-- begin Supplied material --

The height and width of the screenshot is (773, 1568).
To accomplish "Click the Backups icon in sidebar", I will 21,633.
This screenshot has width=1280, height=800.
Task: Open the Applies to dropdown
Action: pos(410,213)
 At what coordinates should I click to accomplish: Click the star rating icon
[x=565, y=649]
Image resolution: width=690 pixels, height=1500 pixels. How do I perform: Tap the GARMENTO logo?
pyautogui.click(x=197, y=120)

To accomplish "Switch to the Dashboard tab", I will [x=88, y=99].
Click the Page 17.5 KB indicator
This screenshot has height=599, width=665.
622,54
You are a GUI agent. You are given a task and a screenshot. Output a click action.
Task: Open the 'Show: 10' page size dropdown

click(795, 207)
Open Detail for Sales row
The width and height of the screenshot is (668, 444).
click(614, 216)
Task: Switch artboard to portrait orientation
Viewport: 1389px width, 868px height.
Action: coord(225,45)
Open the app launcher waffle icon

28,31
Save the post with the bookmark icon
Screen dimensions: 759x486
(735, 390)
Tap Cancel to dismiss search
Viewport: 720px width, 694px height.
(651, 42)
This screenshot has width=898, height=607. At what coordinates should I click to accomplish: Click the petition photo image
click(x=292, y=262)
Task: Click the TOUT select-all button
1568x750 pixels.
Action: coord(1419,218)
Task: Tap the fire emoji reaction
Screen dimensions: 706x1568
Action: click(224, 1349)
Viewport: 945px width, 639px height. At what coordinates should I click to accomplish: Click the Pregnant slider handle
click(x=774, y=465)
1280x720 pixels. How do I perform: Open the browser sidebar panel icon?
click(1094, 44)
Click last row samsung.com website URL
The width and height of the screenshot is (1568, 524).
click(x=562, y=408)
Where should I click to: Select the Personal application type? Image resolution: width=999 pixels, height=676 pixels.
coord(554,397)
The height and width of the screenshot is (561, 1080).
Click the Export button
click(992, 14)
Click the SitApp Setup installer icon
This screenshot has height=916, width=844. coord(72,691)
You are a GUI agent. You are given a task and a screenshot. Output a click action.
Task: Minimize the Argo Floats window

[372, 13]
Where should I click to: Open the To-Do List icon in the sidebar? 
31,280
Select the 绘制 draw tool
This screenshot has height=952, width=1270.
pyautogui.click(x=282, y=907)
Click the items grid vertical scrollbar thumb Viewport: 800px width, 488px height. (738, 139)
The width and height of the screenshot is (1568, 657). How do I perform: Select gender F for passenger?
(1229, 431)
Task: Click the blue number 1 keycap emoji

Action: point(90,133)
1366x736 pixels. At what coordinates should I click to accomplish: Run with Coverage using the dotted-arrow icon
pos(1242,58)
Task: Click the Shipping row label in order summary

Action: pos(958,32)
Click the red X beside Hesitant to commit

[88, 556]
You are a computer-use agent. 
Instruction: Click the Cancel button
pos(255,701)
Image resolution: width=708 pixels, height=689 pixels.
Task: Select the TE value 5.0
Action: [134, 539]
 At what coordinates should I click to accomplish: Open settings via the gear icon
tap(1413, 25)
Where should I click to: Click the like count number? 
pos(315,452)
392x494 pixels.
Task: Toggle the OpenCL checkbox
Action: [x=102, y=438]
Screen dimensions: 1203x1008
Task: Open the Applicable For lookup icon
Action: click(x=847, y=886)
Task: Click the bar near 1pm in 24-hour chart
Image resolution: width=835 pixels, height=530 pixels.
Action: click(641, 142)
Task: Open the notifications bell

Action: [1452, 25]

-- end Supplied material --

Task requirements -> Rescale the rows starting at the line that contains "Task: Tap the fire emoji reaction" and ending at the line that contains "click(1094, 44)". Reproduce every one of those lines, requests included, with each click coordinate in the answers multiplied by 2.45 and rounded to a whole number, halves rounding up, and leave all numbers in the requests unchanged.

Exercise answer ->
Task: Tap the fire emoji reaction
Screen dimensions: 706x1568
Action: click(549, 3305)
Viewport: 945px width, 639px height. At what coordinates should I click to accomplish: Click the Pregnant slider handle
click(x=1896, y=1139)
1280x720 pixels. How do I perform: Open the browser sidebar panel icon?
click(2680, 108)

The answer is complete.